Ever wanted to talk about your parties' worst mistakes? Do so HERE. What's your favorite class, why? Share & explain
HERE.This is great info…Thanks!
You can start with a set of objectives you want the campaign to cover, or path to a favorite type of enemy like the typical lets go kill the dragon. But you can fill that in with any thing, lets go kill the king because we are an evil party etc. My campaign I am running now I had rough idea of what I wanted to do wrote the beginning and ending of the campaign then just found an open world map and filling in the details as I go.
We all know the players will go off script quick so you don't have to have it all figured out at the jump. I try to stay a week to two ahead of where we are at, but not killing myself to write a book. And when you get lost find a side quest or something out of one of the campaigns and run that for a bit. I found a map and campaign that fit into a four day break the players have on waiting on something so we are just going to run that book for the next month.

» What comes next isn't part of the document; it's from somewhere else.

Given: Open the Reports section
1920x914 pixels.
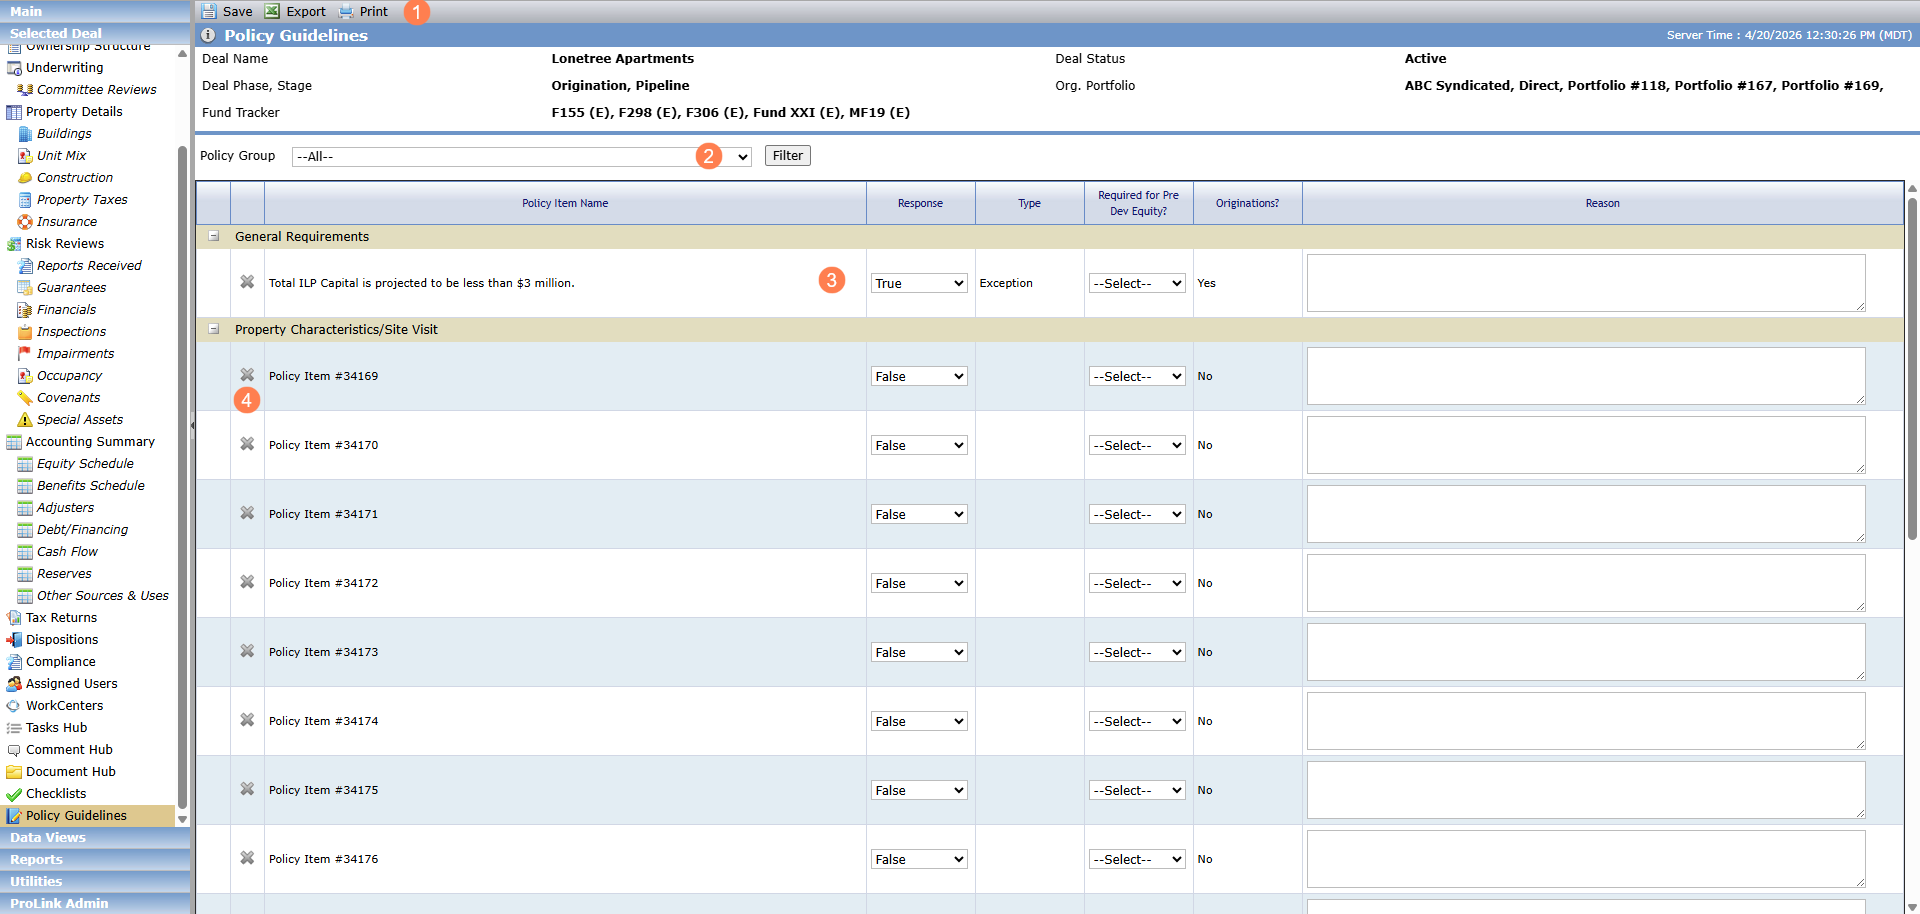Looking at the screenshot, I should 95,860.
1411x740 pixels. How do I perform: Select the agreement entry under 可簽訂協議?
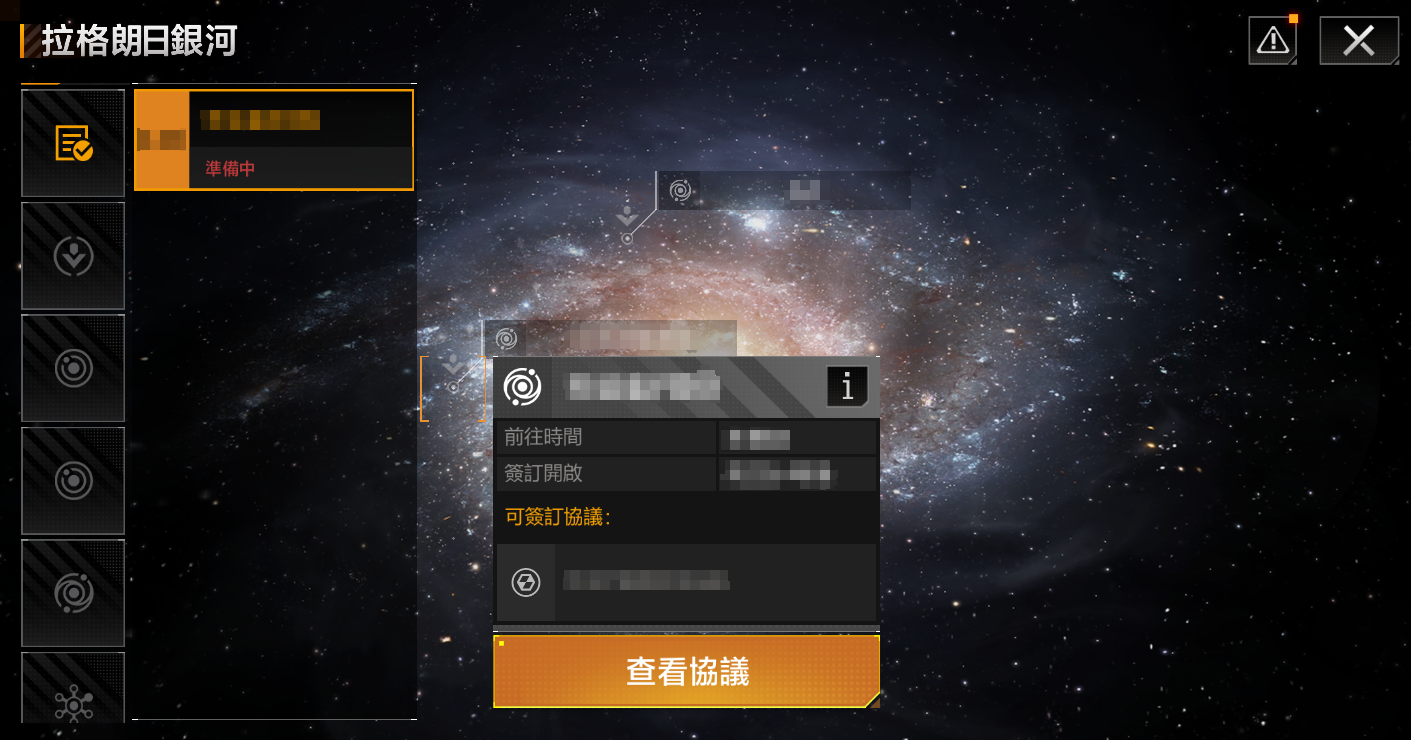687,582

Also engage your players on what they would like to do. I have one guy that wanted to fight in arenas with his character, guess what we have bloodsport going on in the campaign, Arena's everywhere. Another guy wanted to be some Lord fancy pants, now the nobles and lords will only talk to this guy.
You need to have a central starting theme or something to bring the party together, but beyond that it can be what ever you want. I tend to follow, Role play session (town/talking with people) Get a quest(s), movement/battle session, small battle session, big battle session, Party session/character development training.